# Einstellungshilfe Samsung UE40D6500 Sender benötigt.



## oxoViperoxo (28. Januar 2012)

*Einstellungshilfe Samsung UE40D6500 Sender benötigt.*

Hallo,

ich bin seit gestern im besitzt eines Samsung UE40D6500. Als ich gestern die Sender eingestellt habe, ist mir aufgefallen, dass nur Analoge Sender gefunden wurden. Ist das richtig so? Empfange meine Signale über Kabel (nicht Satellit). Dachte eigentlich das der Fernseher auch Digital empfangen könnte. Habe ich etwas falsch gemacht? Sendersuche war terrestrisch. Muss dazu sagen, dass ich vorher eine einfache Röhre hatte und das nun alles Neuland für mich ist.
Meine Eltern z.B. haben einen Digital Reciever und empfangen auch jede Menge Radiosender usw.. Ich habe nur ca. 32 TV Programme und das wars. Auch kein D-Max.


----------



## Herbboy (28. Januar 2012)

*AW: Einstellungshilfe Samsung UE40D6500 Sender benötigt.*

ALso, ich weiß nicht, wie das bei Deinem ist, aber bei meinem Samsung C650 isses so: Menü, TVEmpfang => erstmal auf Kabel stellen, ansonsten sucht der n#mlich nach DVB-T-Sendern. Danach dann wieder ins TV-Empfang-Menü, dann auf Autom.Senderspeicherung, Antennentyp: Kabel und Sendertyp Digital.


----------



## Dr Bakterius (28. Januar 2012)

*AW: Einstellungshilfe Samsung UE40D6500 Sender benötigt.*

D-Max ist nur zeitweise empfangbar ab 20.00 Uhr auf einem Teleschrotting Kanal ( HSE 24 ). Normal über Kabel gibt es nicht mehr Programme wie die 32. Digitale Sender / HD bekomme ich auch nur per IPTV.


----------



## oxoViperoxo (28. Januar 2012)

(Datensätze zur Zielposition)
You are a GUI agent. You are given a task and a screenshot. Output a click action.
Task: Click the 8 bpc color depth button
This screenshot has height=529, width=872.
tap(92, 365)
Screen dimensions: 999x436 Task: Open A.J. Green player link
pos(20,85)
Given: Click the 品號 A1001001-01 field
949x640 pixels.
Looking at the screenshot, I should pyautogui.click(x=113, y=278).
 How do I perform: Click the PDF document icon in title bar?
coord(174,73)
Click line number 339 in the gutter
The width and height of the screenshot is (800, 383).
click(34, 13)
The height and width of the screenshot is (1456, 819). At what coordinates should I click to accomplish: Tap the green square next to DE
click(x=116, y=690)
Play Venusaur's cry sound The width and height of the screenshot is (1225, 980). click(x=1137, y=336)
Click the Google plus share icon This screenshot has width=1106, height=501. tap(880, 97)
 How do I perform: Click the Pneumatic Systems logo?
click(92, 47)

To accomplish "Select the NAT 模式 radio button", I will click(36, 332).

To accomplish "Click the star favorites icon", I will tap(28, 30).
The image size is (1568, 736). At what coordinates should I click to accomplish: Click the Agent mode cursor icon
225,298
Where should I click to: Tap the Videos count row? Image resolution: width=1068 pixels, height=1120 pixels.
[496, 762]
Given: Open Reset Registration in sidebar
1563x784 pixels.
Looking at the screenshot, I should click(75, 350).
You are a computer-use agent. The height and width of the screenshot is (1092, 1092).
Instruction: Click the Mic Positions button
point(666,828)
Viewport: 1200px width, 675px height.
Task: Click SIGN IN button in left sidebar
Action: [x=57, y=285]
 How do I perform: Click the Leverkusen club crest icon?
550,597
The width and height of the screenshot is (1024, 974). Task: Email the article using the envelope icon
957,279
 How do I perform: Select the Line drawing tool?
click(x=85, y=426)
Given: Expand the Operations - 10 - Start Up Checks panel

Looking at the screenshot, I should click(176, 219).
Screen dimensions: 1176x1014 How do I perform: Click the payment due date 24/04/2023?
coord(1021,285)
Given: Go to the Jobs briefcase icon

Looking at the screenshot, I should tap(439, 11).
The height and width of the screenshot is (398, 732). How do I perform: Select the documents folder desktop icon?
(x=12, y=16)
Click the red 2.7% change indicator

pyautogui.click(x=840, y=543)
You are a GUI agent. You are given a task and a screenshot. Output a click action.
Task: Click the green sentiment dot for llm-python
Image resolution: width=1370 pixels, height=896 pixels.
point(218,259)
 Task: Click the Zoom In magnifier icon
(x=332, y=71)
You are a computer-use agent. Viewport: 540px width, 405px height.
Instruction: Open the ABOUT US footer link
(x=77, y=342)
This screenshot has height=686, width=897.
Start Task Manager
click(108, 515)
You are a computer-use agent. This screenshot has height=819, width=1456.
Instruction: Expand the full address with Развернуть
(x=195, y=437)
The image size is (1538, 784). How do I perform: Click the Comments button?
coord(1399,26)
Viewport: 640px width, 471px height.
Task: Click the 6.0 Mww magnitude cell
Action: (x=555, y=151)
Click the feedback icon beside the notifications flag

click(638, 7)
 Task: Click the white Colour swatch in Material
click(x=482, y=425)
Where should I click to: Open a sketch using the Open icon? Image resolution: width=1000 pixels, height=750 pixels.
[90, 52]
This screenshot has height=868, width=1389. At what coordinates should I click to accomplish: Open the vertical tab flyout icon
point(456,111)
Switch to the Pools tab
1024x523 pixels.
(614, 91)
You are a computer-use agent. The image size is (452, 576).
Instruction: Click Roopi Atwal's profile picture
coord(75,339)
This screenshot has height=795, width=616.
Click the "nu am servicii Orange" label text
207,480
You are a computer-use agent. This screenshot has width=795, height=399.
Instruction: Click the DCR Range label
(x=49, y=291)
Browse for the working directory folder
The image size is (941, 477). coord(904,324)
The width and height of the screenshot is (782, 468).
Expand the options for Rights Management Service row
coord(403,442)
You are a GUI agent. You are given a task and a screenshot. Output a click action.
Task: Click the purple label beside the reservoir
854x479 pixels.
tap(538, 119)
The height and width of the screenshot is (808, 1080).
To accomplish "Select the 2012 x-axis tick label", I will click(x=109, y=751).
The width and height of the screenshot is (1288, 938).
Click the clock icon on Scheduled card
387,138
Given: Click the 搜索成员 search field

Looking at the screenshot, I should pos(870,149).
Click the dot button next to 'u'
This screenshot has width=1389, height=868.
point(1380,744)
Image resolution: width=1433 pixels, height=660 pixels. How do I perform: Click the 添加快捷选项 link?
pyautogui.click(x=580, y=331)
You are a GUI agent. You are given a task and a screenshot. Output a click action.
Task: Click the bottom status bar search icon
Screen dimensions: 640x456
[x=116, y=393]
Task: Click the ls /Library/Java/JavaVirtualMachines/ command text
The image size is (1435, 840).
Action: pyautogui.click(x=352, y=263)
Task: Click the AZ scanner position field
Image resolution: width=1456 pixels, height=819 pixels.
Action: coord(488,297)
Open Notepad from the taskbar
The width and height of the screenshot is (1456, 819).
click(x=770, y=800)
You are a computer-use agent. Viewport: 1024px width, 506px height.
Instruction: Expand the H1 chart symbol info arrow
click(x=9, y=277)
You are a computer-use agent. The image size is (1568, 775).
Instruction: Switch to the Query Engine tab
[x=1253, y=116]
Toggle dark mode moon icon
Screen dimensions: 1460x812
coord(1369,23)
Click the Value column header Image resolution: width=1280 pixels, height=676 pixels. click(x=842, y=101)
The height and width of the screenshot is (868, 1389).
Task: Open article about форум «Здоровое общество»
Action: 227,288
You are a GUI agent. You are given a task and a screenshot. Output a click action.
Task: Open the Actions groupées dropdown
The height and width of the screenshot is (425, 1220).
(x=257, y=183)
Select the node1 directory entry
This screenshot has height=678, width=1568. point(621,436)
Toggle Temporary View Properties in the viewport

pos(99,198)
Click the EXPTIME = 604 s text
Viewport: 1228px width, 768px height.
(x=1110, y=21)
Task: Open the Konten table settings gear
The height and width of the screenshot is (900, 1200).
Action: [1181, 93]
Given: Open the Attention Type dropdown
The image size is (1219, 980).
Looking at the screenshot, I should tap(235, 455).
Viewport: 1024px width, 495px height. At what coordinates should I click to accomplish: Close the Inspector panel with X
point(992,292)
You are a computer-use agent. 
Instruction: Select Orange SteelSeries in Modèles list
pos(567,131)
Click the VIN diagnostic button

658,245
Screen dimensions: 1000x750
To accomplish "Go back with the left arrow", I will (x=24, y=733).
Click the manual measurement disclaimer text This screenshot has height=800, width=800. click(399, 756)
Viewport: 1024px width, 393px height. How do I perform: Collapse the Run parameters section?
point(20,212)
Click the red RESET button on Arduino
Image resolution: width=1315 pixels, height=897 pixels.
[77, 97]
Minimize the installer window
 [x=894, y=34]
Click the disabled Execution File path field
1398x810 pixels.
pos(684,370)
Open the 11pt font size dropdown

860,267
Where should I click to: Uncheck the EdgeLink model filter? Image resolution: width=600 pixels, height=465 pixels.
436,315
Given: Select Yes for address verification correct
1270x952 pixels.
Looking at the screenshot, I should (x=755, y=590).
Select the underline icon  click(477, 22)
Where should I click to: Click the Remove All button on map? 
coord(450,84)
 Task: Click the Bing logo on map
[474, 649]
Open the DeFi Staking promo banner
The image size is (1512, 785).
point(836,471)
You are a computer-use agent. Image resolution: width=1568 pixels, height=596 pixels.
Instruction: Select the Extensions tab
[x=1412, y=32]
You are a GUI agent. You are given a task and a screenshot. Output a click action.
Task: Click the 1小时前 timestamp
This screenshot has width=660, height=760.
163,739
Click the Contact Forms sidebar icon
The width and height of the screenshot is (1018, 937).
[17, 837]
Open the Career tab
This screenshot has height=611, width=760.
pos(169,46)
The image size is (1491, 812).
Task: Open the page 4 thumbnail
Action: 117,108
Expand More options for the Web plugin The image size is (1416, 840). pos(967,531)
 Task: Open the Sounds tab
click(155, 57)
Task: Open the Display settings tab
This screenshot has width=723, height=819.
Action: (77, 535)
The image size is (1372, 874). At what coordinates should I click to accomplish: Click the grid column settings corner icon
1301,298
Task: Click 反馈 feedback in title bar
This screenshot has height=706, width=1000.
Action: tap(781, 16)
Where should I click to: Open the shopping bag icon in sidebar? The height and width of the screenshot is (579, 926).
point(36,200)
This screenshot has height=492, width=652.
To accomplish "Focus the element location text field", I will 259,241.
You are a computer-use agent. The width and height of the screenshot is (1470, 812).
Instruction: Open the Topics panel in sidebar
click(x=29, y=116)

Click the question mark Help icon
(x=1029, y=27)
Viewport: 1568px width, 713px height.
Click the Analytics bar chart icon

> [ZU ERLEDIGEN]:
[a] Auf welchem Weg werden laut dem ersten Beitrag im Forenthread die Signale empfangen?
[b] Gib den Abschnitt aus dem Forenthread wörtlich aus, beginnend mit „# Einstellungshilfe Samsung“ und weiter bis einschließlich „Auch kein D-Max.“.
Die Daten sind eigenständiges Material und gehören nicht zum Forenthread.

> [LÖSUNGEN JE AUFGABE]:
[a] Über Kabel, nicht über Satellit.

[b]
# Einstellungshilfe Samsung UE40D6500 Sender benötigt.



## oxoViperoxo (28. Januar 2012)

*Einstellungshilfe Samsung UE40D6500 Sender benötigt.*

Hallo,

ich bin seit gestern im besitzt eines Samsung UE40D6500. Als ich gestern die Sender eingestellt habe, ist mir aufgefallen, dass nur Analoge Sender gefunden wurden. Ist das richtig so? Empfange meine Signale über Kabel (nicht Satellit). Dachte eigentlich das der Fernseher auch Digital empfangen könnte. Habe ich etwas falsch gemacht? Sendersuche war terrestrisch. Muss dazu sagen, dass ich vorher eine einfache Röhre hatte und das nun alles Neuland für mich ist.
Meine Eltern z.B. haben einen Digital Reciever und empfangen auch jede Menge Radiosender usw.. Ich habe nur ca. 32 TV Programme und das wars. Auch kein D-Max.